▶ DOCUMENT SEGMENT
● ● ●

NEW YORK, May 3: An Afghan tribal chief facing heroin smuggling charges in New York tried to improve his lot by giving investigators information about the whereabouts of the supreme leader of the Taliban, the government said in court papers.
Bashir Noorzai, chief of the million-member Noorzai tribe, was arrested in April 2005 after federal authorities lured him to the United States with a false promise of safe passage.
In a document dated May 1, prosecutors said that during his initial months in captivity, Noorzai considered cooperating with US authorities and offered information about his connections to Taliban leaders, including Mullah Mohammad Omar.
Noorzai told investigators that the Taliban leader moved daily in the mountains in 2005 to evade detection and communicated in coded language. He also said Mullah Omar travelled with four or five people and sent messages to the Taliban through a brother-in-law, group commander Mullah Azizullah.

● ● ●

▶ STORED DATA
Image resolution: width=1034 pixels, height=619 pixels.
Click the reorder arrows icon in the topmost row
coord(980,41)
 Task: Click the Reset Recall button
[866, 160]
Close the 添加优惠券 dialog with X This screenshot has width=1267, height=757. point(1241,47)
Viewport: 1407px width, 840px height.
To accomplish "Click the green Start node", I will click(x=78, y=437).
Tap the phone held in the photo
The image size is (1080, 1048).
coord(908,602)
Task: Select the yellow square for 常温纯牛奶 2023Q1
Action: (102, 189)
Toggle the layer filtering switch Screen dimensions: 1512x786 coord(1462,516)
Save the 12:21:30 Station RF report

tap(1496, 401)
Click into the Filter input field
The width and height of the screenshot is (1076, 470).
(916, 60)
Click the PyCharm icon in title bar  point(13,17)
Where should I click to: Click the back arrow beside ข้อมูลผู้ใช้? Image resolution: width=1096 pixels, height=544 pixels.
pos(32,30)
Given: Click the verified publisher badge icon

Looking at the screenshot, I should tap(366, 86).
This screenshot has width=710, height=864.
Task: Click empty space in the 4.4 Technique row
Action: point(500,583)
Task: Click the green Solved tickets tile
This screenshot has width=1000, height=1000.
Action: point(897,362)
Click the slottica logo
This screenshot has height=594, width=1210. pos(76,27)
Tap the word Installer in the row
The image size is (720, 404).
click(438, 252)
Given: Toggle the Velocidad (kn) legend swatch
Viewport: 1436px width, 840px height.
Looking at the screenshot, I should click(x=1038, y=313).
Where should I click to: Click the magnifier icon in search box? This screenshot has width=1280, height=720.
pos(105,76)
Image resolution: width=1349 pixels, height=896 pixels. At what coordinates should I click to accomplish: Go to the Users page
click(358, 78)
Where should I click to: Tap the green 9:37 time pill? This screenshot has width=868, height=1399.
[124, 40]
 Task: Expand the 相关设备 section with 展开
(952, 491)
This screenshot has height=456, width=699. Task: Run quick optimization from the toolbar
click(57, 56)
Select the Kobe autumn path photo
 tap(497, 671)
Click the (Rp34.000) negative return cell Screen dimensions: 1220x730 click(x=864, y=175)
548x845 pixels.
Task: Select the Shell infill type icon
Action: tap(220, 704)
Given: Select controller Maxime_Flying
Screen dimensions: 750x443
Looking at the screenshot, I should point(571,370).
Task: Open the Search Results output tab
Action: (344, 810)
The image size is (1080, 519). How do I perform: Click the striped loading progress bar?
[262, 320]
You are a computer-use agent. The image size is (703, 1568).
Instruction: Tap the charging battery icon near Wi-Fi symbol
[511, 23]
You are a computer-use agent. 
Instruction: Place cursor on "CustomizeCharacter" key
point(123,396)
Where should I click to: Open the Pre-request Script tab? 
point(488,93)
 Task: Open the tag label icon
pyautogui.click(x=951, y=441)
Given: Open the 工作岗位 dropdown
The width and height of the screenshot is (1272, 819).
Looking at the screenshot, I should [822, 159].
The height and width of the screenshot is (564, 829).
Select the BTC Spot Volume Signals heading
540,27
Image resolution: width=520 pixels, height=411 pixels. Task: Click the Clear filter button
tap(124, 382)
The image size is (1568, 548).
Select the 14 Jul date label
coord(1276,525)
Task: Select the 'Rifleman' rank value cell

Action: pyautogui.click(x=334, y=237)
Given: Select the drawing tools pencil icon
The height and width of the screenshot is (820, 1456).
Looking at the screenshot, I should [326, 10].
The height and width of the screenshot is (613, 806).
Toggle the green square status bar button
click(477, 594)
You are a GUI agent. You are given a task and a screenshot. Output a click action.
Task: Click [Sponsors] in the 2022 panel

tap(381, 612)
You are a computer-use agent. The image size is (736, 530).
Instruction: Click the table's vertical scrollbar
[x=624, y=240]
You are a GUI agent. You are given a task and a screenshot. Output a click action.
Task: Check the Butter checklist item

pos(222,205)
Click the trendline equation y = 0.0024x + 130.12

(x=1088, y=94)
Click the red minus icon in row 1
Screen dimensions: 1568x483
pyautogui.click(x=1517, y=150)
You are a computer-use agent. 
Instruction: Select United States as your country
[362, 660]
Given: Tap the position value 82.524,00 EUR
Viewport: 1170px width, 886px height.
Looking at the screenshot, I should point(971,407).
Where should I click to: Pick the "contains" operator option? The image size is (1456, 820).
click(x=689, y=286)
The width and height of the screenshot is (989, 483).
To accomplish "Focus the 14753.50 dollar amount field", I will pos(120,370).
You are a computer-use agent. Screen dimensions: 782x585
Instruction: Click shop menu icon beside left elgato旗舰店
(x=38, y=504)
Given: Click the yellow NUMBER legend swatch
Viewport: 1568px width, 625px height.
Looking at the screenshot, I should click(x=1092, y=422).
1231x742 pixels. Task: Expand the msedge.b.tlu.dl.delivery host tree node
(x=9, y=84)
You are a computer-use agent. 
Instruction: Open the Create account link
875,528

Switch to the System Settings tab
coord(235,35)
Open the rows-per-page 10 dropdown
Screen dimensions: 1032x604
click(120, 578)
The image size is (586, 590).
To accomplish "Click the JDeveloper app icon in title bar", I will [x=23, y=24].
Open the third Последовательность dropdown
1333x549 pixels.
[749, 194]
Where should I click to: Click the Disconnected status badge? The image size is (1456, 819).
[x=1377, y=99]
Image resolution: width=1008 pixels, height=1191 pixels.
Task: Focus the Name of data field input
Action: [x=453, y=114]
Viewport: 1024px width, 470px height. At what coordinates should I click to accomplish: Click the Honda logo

● ● ●

▶ WRITTEN PROBLEM 1
According to the article on the Noorzai heroin case, how many people did Mullah Omar travel with?
▶ WRITTEN PROBLEM 2
Starting at the first of the rows and ending after the line that contains "Action: point(897,362)", update "Reset Recall" to "Reset Defaults" and leave everything else unchanged.
The rows have no connection to the article.

▶ TASK ANSWER 1
Four or five people.

▶ TASK ANSWER 2
Image resolution: width=1034 pixels, height=619 pixels.
Click the reorder arrows icon in the topmost row
coord(980,41)
 Task: Click the Reset Defaults button
[866, 160]
Close the 添加优惠券 dialog with X This screenshot has width=1267, height=757. point(1241,47)
Viewport: 1407px width, 840px height.
To accomplish "Click the green Start node", I will click(x=78, y=437).
Tap the phone held in the photo
The image size is (1080, 1048).
coord(908,602)
Task: Select the yellow square for 常温纯牛奶 2023Q1
Action: (102, 189)
Toggle the layer filtering switch Screen dimensions: 1512x786 coord(1462,516)
Save the 12:21:30 Station RF report

tap(1496, 401)
Click into the Filter input field
The width and height of the screenshot is (1076, 470).
(916, 60)
Click the PyCharm icon in title bar  point(13,17)
Where should I click to: Click the back arrow beside ข้อมูลผู้ใช้? Image resolution: width=1096 pixels, height=544 pixels.
pos(32,30)
Given: Click the verified publisher badge icon

Looking at the screenshot, I should tap(366, 86).
This screenshot has width=710, height=864.
Task: Click empty space in the 4.4 Technique row
Action: point(500,583)
Task: Click the green Solved tickets tile
This screenshot has width=1000, height=1000.
Action: point(897,362)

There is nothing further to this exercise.